## STATED EXERCISE
Copy the rows word for word, from the first one through the line containing "(x=434, y=85)".

Records:
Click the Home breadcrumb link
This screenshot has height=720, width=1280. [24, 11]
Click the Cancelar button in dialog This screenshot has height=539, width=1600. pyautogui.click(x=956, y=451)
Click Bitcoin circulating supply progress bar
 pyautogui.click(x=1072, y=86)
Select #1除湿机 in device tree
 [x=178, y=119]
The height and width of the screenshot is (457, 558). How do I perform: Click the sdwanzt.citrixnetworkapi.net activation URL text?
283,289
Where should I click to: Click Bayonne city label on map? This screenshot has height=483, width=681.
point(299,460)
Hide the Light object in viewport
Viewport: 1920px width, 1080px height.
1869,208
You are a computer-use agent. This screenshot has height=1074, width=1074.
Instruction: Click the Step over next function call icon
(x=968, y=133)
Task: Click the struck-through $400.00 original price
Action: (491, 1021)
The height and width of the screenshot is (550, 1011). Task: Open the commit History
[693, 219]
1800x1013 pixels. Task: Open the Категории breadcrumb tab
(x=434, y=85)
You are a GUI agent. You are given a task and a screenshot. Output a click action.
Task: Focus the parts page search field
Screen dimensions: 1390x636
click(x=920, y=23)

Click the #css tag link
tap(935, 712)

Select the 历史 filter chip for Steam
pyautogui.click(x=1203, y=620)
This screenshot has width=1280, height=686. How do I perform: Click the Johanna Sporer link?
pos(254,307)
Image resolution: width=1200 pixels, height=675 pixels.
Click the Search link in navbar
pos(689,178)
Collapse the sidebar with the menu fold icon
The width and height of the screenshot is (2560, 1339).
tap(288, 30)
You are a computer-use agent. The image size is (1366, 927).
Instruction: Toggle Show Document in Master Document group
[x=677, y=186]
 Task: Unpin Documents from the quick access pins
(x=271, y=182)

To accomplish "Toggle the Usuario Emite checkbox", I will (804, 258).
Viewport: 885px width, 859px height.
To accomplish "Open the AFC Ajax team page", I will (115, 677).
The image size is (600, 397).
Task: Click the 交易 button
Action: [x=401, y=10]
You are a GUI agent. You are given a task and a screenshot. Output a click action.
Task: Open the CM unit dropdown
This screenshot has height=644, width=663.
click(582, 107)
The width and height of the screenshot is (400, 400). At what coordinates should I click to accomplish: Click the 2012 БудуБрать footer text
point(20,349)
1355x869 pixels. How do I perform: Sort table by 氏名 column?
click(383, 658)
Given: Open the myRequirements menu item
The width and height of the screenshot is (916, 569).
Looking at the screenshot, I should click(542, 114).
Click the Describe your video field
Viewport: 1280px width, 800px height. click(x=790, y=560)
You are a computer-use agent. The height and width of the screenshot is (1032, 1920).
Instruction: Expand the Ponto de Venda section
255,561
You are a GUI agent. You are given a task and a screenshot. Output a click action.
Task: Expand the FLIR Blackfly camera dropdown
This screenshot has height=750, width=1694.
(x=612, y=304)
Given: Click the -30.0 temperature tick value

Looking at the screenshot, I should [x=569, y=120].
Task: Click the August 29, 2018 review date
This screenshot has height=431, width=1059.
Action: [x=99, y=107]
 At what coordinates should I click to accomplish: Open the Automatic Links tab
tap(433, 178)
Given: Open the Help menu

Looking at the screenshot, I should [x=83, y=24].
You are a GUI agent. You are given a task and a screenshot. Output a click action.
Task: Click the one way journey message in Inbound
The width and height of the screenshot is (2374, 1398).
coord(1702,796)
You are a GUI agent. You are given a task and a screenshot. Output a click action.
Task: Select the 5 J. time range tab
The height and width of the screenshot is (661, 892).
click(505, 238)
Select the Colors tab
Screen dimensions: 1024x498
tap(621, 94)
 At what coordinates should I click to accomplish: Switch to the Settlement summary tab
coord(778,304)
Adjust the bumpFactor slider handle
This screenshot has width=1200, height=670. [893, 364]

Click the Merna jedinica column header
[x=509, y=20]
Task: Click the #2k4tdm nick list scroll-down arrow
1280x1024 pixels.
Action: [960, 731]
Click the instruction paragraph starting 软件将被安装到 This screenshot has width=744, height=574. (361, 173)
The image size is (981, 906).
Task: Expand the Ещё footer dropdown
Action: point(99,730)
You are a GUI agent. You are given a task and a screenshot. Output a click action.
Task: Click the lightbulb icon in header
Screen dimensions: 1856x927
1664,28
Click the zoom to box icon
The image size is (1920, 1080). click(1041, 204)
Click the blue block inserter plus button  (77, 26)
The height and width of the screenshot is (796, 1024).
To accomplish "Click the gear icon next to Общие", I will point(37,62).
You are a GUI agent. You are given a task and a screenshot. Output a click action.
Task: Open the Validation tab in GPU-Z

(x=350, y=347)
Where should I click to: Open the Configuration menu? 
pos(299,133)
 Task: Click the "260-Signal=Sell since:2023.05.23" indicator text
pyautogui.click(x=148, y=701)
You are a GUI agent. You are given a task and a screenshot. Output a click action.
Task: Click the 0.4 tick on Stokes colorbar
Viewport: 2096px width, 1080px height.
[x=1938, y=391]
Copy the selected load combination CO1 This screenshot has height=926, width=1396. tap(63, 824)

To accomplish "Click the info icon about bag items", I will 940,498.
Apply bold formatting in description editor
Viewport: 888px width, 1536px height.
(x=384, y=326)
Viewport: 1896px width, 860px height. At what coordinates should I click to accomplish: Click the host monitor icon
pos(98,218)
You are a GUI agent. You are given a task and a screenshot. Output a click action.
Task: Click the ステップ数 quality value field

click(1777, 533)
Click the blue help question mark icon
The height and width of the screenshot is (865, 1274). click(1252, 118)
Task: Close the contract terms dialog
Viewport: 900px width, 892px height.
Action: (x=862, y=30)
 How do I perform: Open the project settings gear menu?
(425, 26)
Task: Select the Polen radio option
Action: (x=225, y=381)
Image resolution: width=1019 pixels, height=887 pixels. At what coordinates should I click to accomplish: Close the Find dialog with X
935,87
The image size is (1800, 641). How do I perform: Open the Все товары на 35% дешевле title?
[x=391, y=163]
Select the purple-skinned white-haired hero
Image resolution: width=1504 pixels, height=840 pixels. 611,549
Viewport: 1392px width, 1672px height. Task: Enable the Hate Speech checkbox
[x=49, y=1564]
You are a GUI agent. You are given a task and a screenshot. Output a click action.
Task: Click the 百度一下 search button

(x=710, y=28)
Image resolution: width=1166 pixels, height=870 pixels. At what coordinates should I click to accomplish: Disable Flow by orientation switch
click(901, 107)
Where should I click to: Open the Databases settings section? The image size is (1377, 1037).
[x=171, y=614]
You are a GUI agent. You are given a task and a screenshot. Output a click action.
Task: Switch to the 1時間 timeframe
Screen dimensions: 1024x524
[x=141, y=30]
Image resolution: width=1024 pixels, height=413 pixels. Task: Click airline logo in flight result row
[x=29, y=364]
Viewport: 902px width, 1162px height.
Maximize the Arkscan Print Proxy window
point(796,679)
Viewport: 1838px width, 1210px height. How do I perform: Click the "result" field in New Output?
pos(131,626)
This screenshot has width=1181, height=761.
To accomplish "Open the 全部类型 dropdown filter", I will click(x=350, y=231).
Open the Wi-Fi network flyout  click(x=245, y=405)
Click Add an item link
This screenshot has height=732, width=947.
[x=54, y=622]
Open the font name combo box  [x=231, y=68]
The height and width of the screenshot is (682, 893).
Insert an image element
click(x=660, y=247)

## OUTPUT OF THE EXERCISE
Click the Home breadcrumb link
This screenshot has height=720, width=1280. [24, 11]
Click the Cancelar button in dialog This screenshot has height=539, width=1600. pyautogui.click(x=956, y=451)
Click Bitcoin circulating supply progress bar
 pyautogui.click(x=1072, y=86)
Select #1除湿机 in device tree
 [x=178, y=119]
The height and width of the screenshot is (457, 558). How do I perform: Click the sdwanzt.citrixnetworkapi.net activation URL text?
283,289
Where should I click to: Click Bayonne city label on map? This screenshot has height=483, width=681.
point(299,460)
Hide the Light object in viewport
Viewport: 1920px width, 1080px height.
1869,208
You are a computer-use agent. This screenshot has height=1074, width=1074.
Instruction: Click the Step over next function call icon
(x=968, y=133)
Task: Click the struck-through $400.00 original price
Action: (491, 1021)
The height and width of the screenshot is (550, 1011). Task: Open the commit History
[693, 219]
1800x1013 pixels. Task: Open the Категории breadcrumb tab
(x=434, y=85)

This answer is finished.